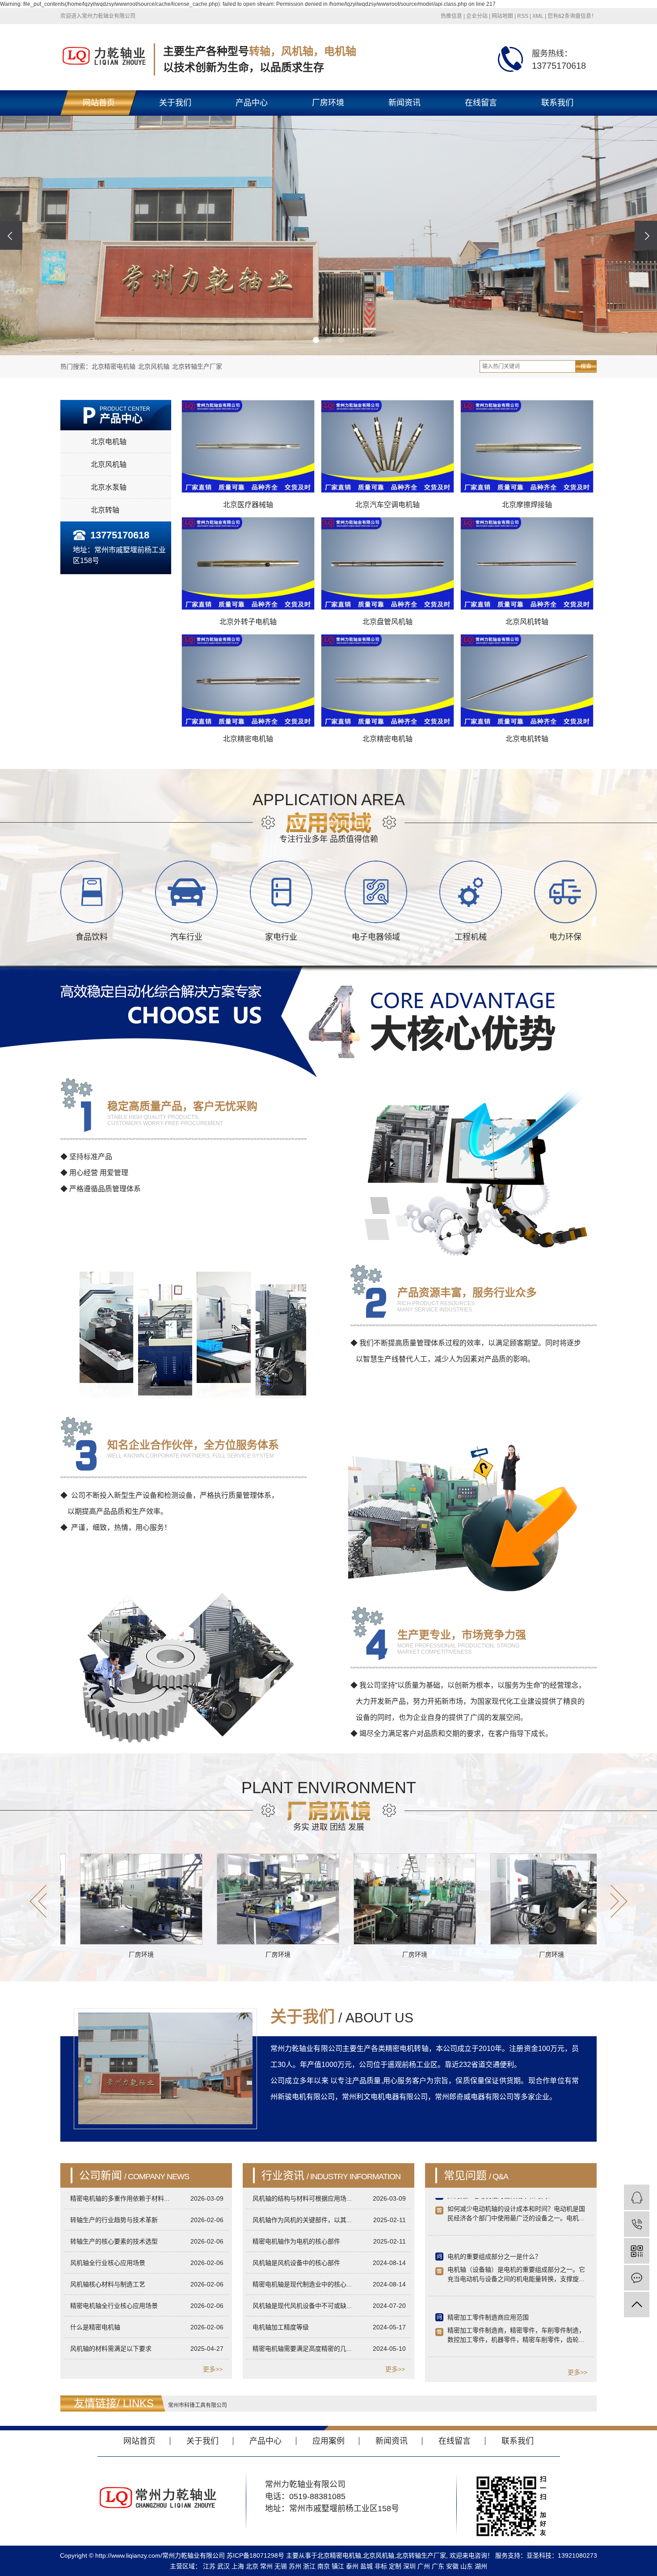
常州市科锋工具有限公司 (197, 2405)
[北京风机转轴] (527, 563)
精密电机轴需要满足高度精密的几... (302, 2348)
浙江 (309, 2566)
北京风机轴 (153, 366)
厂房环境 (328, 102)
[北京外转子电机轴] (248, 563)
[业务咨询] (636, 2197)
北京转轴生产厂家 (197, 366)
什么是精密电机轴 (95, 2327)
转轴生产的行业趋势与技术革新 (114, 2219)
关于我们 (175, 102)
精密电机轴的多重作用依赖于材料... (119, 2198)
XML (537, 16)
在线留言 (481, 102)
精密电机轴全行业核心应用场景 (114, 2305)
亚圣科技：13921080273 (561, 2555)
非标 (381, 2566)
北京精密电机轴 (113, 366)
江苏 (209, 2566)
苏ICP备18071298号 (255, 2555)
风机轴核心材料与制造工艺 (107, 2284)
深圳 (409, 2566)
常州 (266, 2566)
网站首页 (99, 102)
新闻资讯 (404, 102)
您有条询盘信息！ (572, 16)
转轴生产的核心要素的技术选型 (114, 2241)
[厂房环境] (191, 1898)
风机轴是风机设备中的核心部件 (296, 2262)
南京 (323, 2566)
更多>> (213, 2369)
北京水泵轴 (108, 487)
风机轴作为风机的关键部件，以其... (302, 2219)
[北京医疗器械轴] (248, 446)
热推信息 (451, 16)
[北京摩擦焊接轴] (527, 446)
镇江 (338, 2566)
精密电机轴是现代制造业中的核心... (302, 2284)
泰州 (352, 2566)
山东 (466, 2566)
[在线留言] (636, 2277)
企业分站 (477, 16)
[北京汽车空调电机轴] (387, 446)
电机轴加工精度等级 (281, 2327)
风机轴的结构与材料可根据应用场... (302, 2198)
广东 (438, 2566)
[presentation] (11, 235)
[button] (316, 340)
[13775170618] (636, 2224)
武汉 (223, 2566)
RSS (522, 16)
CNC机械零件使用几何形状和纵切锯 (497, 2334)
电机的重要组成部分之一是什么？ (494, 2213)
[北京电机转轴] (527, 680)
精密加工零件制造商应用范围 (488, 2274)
++++++++
**Action item**
Your response should be the exact lines running from the one with "[北京摩擦焊接轴] (527, 446)" to the final line of the material above.

**Response box**
[北京摩擦焊接轴] (527, 446)
镇江 (338, 2566)
精密电机轴是现代制造业中的核心... (302, 2284)
泰州 (352, 2566)
山东 (466, 2566)
[在线留言] (636, 2277)
企业分站 (477, 16)
[北京汽车空调电机轴] (387, 446)
电机轴加工精度等级 (281, 2327)
风机轴的结构与材料可根据应用场... (302, 2198)
广东 (438, 2566)
[presentation] (11, 235)
[button] (316, 340)
[13775170618] (636, 2224)
武汉 (223, 2566)
RSS (522, 16)
CNC机械零件使用几何形状和纵切锯 (497, 2334)
电机的重要组成部分之一是什么？ (494, 2213)
[北京电机转轴] (527, 680)
精密加工零件制造商应用范围 (488, 2274)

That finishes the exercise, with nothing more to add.